Sequential decision problems arise throughout every human process, including transportation and logistics, energy, health, finance, e-commerce, business (from supply chain management to marketing), as well as the laboratory sciences. They exhibit decisions that might be binary (stopping problems), discrete elements (what drug, material, process or product), and an array of sources of uncertainty.
Sequential decision problems have been studied in operations research under many names, including dynamic programming, stochastic programming, stochastic search, simulation optimization, stochastic control, as well as active learning or multiarmed bandit problems. Recently, considerable attention has been attracted to communities using names such as approximate dynamic programming or, more recently, reinforcement learning. There are 15 distinct fields that study these problems, using at least eight different notational systems.
I will demonstrate that a single modeling framework can be used to model any sequential decision problem, covering all 15 different fields. While there is a vast array of methods to make decisions, they can be organized into four classes of policies that span every method in the research literature, as well as any methods used in practice. These are universal.

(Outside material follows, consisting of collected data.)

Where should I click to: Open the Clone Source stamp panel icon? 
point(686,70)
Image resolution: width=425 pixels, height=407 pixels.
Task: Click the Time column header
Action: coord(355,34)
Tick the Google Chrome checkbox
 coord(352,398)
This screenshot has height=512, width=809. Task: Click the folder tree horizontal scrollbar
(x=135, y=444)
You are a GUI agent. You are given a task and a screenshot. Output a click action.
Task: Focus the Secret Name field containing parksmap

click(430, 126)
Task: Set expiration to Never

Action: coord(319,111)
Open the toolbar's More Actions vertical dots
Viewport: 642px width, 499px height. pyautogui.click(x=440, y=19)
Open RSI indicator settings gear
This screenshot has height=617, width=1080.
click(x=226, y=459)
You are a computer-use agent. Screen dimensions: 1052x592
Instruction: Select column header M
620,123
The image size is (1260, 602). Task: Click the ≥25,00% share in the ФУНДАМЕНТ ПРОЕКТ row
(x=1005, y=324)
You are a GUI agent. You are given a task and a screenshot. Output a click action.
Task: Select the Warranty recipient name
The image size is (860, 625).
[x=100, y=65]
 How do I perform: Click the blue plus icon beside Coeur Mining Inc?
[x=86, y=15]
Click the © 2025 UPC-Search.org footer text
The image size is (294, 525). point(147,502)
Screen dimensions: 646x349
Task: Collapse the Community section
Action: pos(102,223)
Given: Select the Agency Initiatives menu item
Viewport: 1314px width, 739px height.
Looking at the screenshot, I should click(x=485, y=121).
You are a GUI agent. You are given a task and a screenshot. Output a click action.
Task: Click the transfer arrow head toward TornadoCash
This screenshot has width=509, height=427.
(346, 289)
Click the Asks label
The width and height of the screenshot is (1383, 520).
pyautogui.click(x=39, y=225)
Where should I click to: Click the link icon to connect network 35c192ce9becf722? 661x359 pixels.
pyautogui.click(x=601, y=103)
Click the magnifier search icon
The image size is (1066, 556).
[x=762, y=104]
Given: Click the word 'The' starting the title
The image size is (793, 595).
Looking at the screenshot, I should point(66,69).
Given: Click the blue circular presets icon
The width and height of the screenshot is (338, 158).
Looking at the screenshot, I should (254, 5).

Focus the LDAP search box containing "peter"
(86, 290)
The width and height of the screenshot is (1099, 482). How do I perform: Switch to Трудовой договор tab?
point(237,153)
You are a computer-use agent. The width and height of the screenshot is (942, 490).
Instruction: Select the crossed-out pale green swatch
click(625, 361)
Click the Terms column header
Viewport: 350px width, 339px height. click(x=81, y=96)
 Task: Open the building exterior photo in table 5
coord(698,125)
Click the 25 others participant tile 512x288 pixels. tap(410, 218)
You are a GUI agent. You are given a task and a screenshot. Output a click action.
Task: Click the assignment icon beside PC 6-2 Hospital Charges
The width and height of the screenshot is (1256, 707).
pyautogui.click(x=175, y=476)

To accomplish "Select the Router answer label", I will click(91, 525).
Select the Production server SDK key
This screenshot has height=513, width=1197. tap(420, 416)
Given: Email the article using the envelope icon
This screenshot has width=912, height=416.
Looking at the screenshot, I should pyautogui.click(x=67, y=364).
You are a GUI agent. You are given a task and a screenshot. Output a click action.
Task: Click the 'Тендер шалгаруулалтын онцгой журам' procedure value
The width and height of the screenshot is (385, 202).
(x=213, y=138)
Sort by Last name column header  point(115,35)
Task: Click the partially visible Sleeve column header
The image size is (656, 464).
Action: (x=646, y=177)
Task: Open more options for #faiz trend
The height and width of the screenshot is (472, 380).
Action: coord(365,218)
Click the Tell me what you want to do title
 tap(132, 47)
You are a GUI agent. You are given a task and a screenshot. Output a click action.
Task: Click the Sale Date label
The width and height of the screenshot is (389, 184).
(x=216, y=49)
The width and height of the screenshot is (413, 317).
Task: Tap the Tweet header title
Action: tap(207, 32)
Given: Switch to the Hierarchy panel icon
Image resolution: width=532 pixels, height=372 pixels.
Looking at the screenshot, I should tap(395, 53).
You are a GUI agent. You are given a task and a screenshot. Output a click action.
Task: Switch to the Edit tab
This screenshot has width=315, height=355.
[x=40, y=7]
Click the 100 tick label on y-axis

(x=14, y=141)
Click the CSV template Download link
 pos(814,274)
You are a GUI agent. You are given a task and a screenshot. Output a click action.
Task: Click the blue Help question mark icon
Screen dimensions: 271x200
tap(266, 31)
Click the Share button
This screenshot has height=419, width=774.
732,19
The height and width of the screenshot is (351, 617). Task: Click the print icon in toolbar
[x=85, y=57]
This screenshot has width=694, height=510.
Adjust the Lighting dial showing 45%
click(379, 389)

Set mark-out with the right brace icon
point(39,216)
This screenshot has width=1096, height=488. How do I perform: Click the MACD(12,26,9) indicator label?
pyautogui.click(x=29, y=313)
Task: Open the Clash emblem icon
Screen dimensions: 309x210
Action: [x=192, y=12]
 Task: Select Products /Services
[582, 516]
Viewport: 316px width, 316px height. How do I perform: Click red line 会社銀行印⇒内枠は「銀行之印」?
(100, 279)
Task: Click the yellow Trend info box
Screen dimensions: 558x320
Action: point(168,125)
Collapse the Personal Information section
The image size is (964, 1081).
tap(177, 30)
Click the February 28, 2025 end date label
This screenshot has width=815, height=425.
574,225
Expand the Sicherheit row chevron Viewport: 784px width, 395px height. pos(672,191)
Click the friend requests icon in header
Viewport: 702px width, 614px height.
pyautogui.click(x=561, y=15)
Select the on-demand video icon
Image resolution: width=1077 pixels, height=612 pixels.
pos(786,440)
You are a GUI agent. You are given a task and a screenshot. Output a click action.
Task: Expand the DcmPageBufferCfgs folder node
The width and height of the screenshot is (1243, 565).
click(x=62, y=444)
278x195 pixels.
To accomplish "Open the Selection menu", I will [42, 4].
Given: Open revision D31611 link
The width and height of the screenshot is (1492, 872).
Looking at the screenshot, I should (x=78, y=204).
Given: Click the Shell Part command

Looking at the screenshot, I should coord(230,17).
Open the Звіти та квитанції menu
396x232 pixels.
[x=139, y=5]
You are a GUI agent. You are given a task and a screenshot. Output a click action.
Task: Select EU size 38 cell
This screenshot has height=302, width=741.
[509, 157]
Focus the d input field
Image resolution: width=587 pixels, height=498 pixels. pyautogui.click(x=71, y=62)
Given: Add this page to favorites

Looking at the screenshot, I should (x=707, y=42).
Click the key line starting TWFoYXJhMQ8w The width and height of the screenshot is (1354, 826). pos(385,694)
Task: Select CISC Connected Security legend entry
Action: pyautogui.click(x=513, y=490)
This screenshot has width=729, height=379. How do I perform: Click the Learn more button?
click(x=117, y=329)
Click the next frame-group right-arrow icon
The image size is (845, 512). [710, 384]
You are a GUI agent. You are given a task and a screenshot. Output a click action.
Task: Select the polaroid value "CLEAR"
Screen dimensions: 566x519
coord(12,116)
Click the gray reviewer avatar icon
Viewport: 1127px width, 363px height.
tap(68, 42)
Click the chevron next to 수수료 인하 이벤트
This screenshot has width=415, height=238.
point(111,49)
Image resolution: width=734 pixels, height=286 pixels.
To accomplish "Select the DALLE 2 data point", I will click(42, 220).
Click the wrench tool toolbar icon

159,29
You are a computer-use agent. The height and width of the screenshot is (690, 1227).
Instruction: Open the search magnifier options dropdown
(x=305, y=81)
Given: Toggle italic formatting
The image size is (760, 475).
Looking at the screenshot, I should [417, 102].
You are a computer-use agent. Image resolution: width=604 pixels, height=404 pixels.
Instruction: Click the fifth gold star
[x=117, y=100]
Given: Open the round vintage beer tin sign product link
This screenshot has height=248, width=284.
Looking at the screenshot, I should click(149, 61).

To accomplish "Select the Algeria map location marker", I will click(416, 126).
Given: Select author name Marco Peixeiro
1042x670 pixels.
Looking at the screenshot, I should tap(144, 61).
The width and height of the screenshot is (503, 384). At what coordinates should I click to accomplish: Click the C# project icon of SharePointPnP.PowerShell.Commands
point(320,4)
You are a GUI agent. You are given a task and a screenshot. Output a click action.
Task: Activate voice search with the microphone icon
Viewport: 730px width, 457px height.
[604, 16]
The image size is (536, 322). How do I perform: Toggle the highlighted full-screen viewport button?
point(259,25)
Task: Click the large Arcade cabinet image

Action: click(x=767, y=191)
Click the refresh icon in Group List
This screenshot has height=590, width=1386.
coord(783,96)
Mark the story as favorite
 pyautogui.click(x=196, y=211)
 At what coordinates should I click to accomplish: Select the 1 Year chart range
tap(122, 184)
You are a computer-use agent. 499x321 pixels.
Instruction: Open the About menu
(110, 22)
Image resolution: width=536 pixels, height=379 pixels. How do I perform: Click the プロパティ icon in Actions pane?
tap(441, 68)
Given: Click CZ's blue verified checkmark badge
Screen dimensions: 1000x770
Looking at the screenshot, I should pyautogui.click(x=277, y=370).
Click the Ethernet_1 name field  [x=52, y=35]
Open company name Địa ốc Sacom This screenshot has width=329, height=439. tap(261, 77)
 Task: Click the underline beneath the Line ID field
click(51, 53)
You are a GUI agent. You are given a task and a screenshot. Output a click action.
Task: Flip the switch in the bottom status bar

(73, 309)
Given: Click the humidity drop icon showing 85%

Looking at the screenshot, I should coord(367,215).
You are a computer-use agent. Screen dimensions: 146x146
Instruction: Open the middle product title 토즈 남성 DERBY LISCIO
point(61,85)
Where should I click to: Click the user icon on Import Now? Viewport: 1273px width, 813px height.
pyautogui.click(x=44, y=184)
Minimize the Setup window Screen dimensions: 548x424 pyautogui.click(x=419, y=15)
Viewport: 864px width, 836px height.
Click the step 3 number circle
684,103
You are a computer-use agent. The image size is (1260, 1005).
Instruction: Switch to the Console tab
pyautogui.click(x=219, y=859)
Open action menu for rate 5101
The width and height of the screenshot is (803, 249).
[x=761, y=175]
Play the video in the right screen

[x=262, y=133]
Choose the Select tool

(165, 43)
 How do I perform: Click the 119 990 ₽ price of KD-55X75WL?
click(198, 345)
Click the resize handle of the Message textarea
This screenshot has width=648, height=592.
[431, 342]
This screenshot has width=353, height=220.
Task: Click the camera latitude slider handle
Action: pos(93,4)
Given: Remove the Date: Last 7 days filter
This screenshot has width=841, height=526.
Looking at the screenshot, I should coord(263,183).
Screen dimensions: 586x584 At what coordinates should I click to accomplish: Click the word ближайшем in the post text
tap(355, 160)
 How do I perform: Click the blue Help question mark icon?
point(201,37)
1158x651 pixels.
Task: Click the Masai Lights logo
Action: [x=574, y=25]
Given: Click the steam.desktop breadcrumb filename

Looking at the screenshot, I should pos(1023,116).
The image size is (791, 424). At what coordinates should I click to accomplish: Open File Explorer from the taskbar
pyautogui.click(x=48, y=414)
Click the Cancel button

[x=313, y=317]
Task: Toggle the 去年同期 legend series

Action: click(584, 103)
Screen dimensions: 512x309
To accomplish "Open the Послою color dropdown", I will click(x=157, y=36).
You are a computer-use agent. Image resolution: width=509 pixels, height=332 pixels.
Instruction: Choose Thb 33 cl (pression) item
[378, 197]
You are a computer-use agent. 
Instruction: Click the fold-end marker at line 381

I can illustrate these ideas using topics from transportation and logistics, or energy, or a sampling of different applications.
Background:
- BSE Princeton University
- MSE MIT
- Ph.D. MIT
Warren B. Powell is Professor Emeritus at Princeton University, where he taught for 39 years, and is currently the Chief Innovation Officer at Optimal Dynamics. He was the founder and director of CASTLE Lab, which focused on stochastic optimization with applications to freight transportation, energy systems, health, e-commerce, finance and the laboratory sciences, supported by over $50 million in funding from government and industry. He has pioneered a new universal framework that can be used to model any sequential decision problem, including the identification of four classes of policies that spans every possible method for making decisions. This is documented in his latest book with John Wiley: Reinforcement Learning and Stochastic Optimization: A unified framework for sequential decisions. He published over 250 papers, four books, and produced over 60 graduate students and post-docs. He is the 2021 recipient of the Robert Herman Lifetime Achievement Award from the Society for Transportation Science and Logistics, the 2022 Saul Gass Expository Writing Award. He is a fellow of Informs, and the recipient of numerous other awards.